Frustrated by their inability to stem an onslaught of computer hackers, some companies are considering adopting the standards of the Wild West to fight back against online bandits.
In taking an eye-for-an-eye approach, some of the companies that have been attacked are looking at retaliating against the attackers, covertly shutting down computers behind the assaults or even spreading a new virus to stymie the hackers.
Such retaliation is illegal in the United States, but companies see it as a way to curtail the breaches, particularly if the attack is originating from another country, where the legality of retaliatory attacks is unclear.
Companies also view counterattacking as a way to bypass U.S. authorities, avoiding publicly admitting that they’ve been attacked and exposing themselves to lawsuits from loss of confidential data or service disruptions.
Many companies that have publicly acknowledged costly breaches declined to say whether they retaliated or considered hacking back, and no company was willing to talk about the issue out of fear of additional attacks.
But analysts say hacking back has become part of a serious debate among companies, lawmakers and cyber-security experts.
“From a technical perspective, it’s not that challenging,” said Alex Harvey, a security strategist for the security solutions provider Fortinet. “Breaking in and shutting them down isn’t hard, but a new one will just pop.
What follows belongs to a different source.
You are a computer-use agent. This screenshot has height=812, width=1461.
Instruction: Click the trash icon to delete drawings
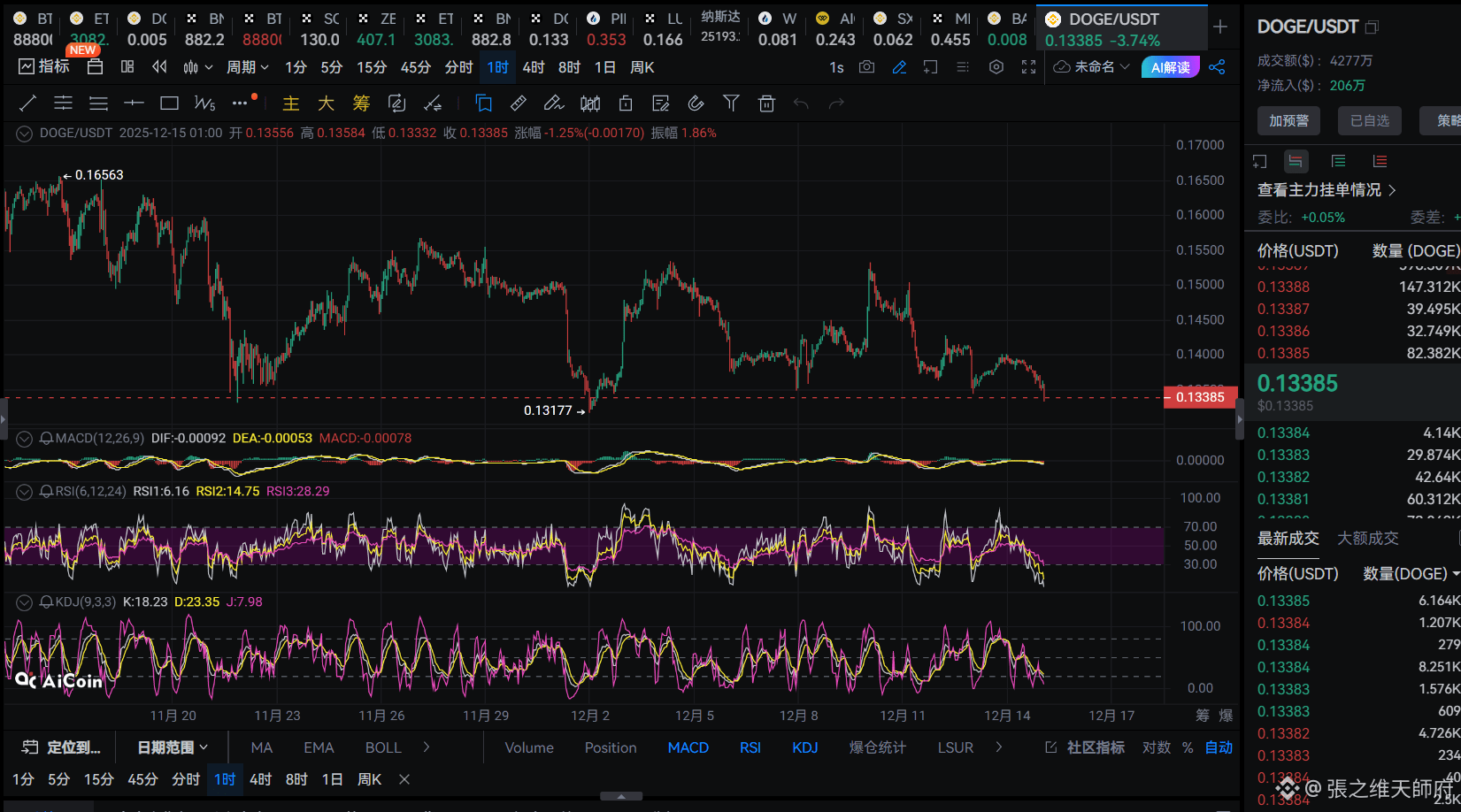point(766,103)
You’ll get a couple of minutes of peace and quiet.”
Security platform provider FireEye says a single organization is targeted by malware about every three minutes. From detection to damage control, the average company of more than 1,000 workers spends nearly $9 million annually on cybersecurity, according a survey last year by the independent Ponemon Institute.
In a recent report about combating intellectual property theft, a private commission led by former U.S. Ambassador to China Jon Huntsman Jr. and former Director of National Intelligence Dennis Blair called for “informed deliberations” about whether corporations and individuals should have more flexibility to defend intrusions.